Although claims worth R1.13bn were found to be irregular and not paid in 2017, South African life insurers made benefit payments of R469bn to policyholders and beneficiaries in the same year.
"If we left fraud and dishonesty to spiral out of control, honest policyholders would end up footing the bill through higher premiums driven by untenable claims rates," said Herman.
A total of 2 111 death claims worth R564.2m were declined in 2017 due to fraud and dishonesty, compared to 444 death claims worth R275.2m in 2016.
In the majority of death claims (1 784) rejected in 2017, insurers detected that fraudulent documentation had been submitted.
A total of 1 025 funeral claims worth R34.9m were rejected in 2017, mainly due to misrepresentation and material non-disclosure, as well as fraud.
In 2016, there were 11 302 irregular funeral claims worth R168.3m.

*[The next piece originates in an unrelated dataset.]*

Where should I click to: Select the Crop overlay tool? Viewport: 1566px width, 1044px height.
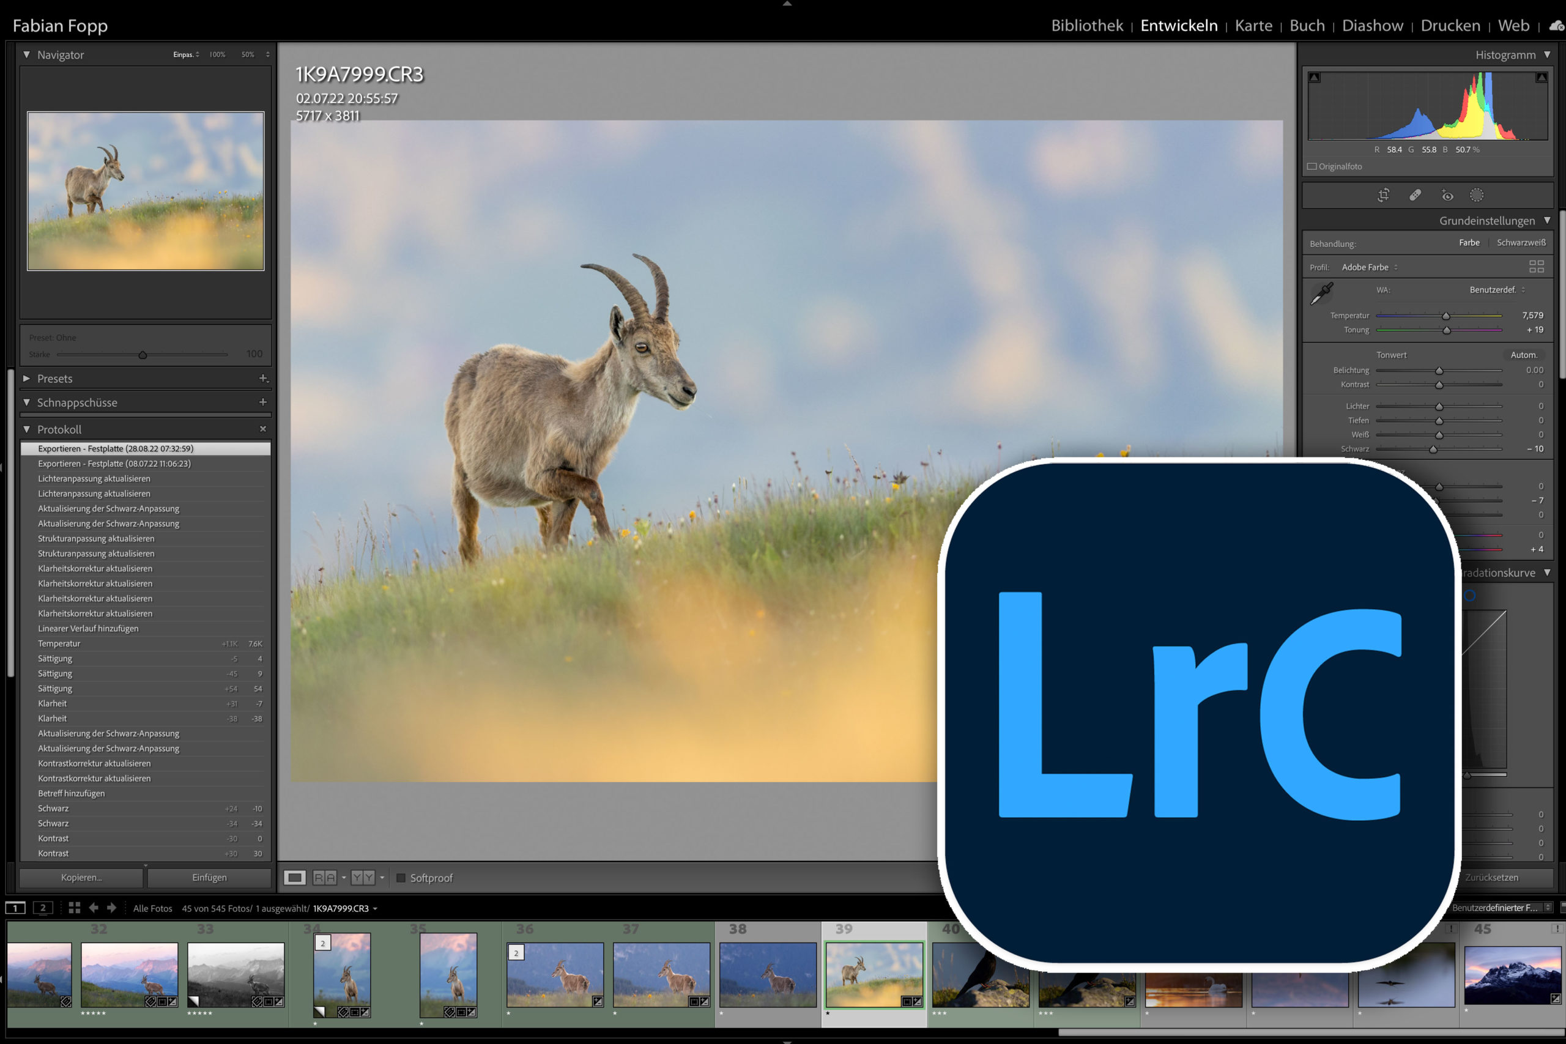coord(1383,195)
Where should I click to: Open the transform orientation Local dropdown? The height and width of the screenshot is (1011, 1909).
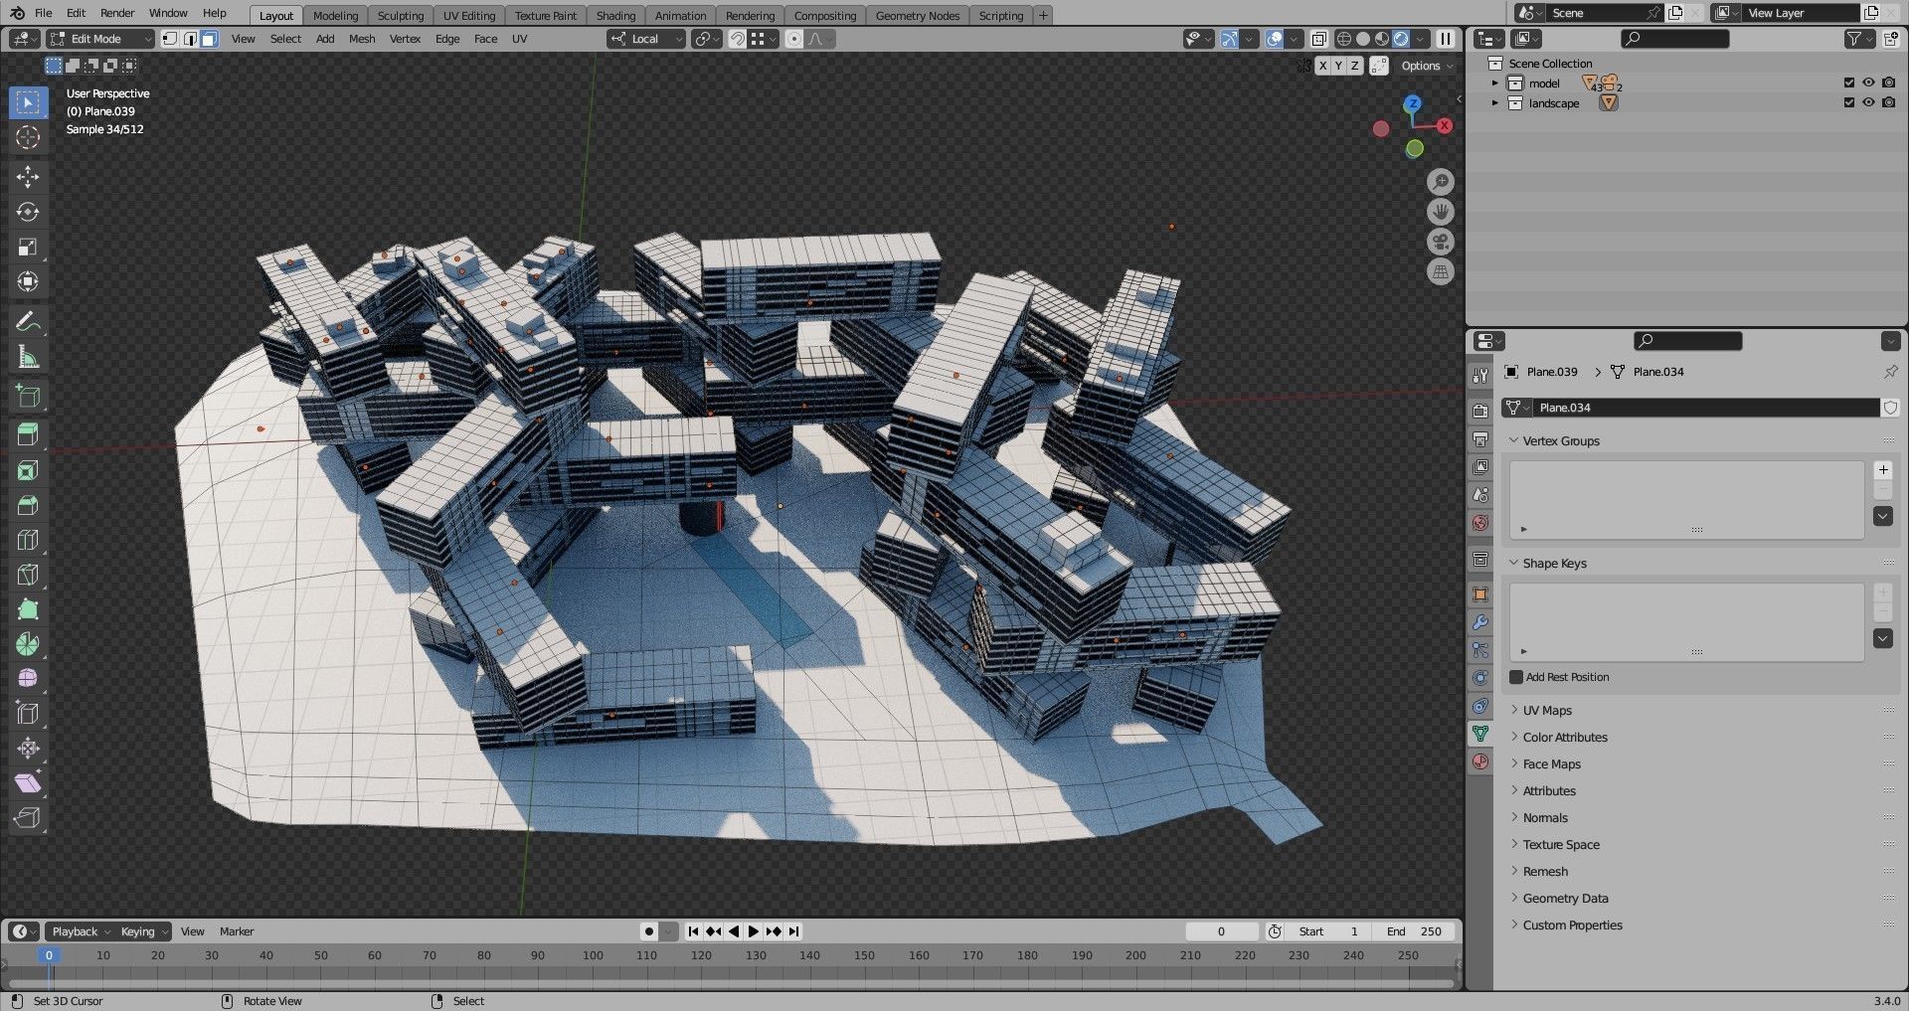pos(644,39)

Life insurers have reported a number of cases where funeral cover was taken out under the pretence that the person concerned was a family member of the policyholder.
Misrepresentation and material non-disclosure by policyholders was by far the biggest reason for disability claims worth R516.5m being declined in 2017.
Herman says policyholders are often tempted to not disclose existing health conditions with the aim of securing lower premiums.
Hospital cash plans
Strict measures introduced by life insurers a couple of years ago to curb the abuse of hospital cash plans continued to pay off.
A total of 989 claims worth R6.1m were declined, compared to 2016, when 1 047 claims worth R8.5m were rejected.
Retrenchment benefit claims
Dishonest and fraudulent retrenchment claims increased from 74 in 2016 to 126 in 2017. The total value of these claims amounted to R3.6m in 2017, compared to R2m in 2016.